Significance of Diabetic Kidney Disease Biomarkers in Predicting Metabolic-Associated Fatty Liver Disease
Round 1
Reviewer 1 Report
This is an interesting manuscript linking two important entities that are rarely considered under one umbrella. Therefore, I find it relevant and sufficiently professionally written for acceptance for publication.
I wish all the best!
Author Response
Thank you for the favorable comments.
A slightly revised manuscript will be uploaded that meets other reviewer's suggestion.
Thanks again for your warm comments.
Reviewer 2 Report
The current review manuscript submitted by Jaehyun Bae ad Byung Lee and focused on the biomarkers related to diabetic kidney disease (DKD) and these markers can predict as risk factors for metabolic-associated fatty liver disease (MAFLD). Authors clearly described in the manuscript in regards of several aspects considering the previous supporting evidences based on the clinical data and suggesting the strong correlation between the DKD and MAFLD in terms of epidemiological and pathophysiological factors. Authors concluded that DKD markers in terms of tubular injury (KIM1, NGAL), GFR, albuminuria have strong association with fatty liver disease. This prediction can lead to understand and detect the early stage of metabolic disease and decide to intervention treatment for druggable targets. The manuscript is well written and covered all the aspects previous and ongoing research. The current version can be accepted for publication.
Author Response
Thank you for the favorable comments.
A slightly revised manuscript will be uploaded that meets other reviewer's suggestion.
Thanks again for your warm comments.
Reviewer 3 Report
Biomedicines
biomedicines-2480187
Title: Significance of diabetic kidney disease biomarkers in predicting metabolic -associated fatty liver disease
This review summarized that MALFD and DKD share several epidemiologic and pathophysiologic factors and are associated with each other. Accumulating evidence suggests that DKD biomarkers are associated with MAFLD and can predict its occurrence or severity. Because MAFLD is reversible in the early stages, clinicians should check for the presence or severity of MAFLD when treating diabetic patients with DKD. Further studies on the association between tubular markers and MAFLD are required to overcome the limitations of conventional DKD markers.
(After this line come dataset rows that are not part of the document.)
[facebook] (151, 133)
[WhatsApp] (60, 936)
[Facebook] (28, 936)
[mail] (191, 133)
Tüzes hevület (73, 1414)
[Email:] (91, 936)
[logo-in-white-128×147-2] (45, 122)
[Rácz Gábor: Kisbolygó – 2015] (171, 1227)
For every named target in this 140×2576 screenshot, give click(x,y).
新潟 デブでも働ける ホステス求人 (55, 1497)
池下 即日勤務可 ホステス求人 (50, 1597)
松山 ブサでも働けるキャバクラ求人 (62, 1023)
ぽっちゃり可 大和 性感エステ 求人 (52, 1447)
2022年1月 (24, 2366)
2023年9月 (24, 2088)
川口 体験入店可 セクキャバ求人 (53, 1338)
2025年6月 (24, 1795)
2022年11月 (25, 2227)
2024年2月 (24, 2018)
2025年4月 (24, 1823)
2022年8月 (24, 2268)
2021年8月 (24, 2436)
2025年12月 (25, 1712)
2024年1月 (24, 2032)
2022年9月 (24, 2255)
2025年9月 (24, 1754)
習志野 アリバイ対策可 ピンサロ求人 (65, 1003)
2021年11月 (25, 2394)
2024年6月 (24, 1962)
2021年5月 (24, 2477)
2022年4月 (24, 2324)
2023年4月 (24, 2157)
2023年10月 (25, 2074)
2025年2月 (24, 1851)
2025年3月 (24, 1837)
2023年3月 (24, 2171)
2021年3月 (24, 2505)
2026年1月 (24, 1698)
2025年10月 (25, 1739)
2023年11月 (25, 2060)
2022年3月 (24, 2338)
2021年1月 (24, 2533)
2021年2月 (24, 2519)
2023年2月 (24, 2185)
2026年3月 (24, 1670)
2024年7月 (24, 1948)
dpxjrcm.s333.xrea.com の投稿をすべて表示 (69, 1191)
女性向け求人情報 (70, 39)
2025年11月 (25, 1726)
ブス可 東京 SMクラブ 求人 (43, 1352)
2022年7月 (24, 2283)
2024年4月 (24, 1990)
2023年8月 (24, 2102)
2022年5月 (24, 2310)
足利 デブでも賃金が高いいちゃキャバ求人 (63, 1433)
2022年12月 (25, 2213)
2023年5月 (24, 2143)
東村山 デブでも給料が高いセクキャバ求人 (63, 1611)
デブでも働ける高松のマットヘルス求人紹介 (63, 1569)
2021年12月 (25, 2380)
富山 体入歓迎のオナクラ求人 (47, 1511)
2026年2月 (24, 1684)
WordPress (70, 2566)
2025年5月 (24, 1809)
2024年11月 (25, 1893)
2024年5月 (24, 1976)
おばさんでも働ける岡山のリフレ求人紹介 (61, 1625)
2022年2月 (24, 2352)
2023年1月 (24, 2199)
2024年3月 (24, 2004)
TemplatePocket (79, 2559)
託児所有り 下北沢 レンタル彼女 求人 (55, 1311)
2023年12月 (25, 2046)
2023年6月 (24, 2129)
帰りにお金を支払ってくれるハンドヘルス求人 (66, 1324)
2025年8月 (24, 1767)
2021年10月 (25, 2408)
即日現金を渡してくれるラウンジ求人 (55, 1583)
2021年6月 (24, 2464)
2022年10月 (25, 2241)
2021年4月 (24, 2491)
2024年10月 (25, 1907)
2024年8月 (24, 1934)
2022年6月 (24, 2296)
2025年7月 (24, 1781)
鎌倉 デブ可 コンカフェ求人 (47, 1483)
These points are highly significant and logical. Particularly, Figure 1, which presents a schematic diagram illustrating the common pathogenic mechanisms between MAFLD and DKD, effectively demonstrates several shared pathways in both conditions. It provides readers with a clear understanding of the importance of addressing modifiable risk factors for DKD, which can potentially contribute to the prevention or reversal of MAFLD.
However, we have some questions and recommendations regarding this review:
Comments list
(Q.1) In Figure 1, there are several abbreviations used, such as DNL. It is recommended to provide the full names of these abbreviations to enhance clarity and understanding for readers.
(Q.2) In the section of “3.1. Conventional glomerular biomarkers: albuminuria and eGFR”, we suggest revising the statement "Normal albuminuria is defined as a UACR < 30 mg/g" to "Albuminuria within the normal range is defined as a UACR < 30 mg/g." This revision clarifies that we are referring to albuminuria that falls within the normal range.
(Q.3) In the section of “3.1. Conventional glomerular biomarkers: albuminuria and eGFR”, The statement "Several cross-sectional studies have reported that DKD biomarkers can predict the prevalence and severity of MAFLD" may be revised to provide more clarity (or attach associated references).
(Q.4) In the section of “3.2. Biomarkers for renal tubular injury”, we suggest revising the statement of “detecting tubular damage might be faster than detecting glomerular damage as assessed by albuminuria in identifying DKD in certain groups of patients with T2D.” to “detecting tubular damage may potentially be an earlier indicator of DKD compared to identifying glomerular damage through albuminuria assessment in certain groups of patients with T2D."
(Q.5) Another well-known biomarker for diabetic kidney disease (DKD) is "Cystatin C." We recommend summarizing some relevant studies on this biomarker in MAFLD, too.
The quality of the English language is considered acceptable, as it allows for easily readable communication.
Author Response
We would like to thank the Reviewer 3 for favorable comments and criticism, which significantly helped us to improve the quality of this manuscript. In response to the comments, we have revised manuscript. We would like to reveal that we have made changes in the manuscript according to the reviewers’ comments. All changes in the revised manuscript are coloured in red, but not as tracked changes for your convenience.
<Comment list>
(Q.1) In Figure 1, there are several abbreviations used, such as DNL. It is recommended to provide the full names of these abbreviations to enhance clarity and understanding for readers.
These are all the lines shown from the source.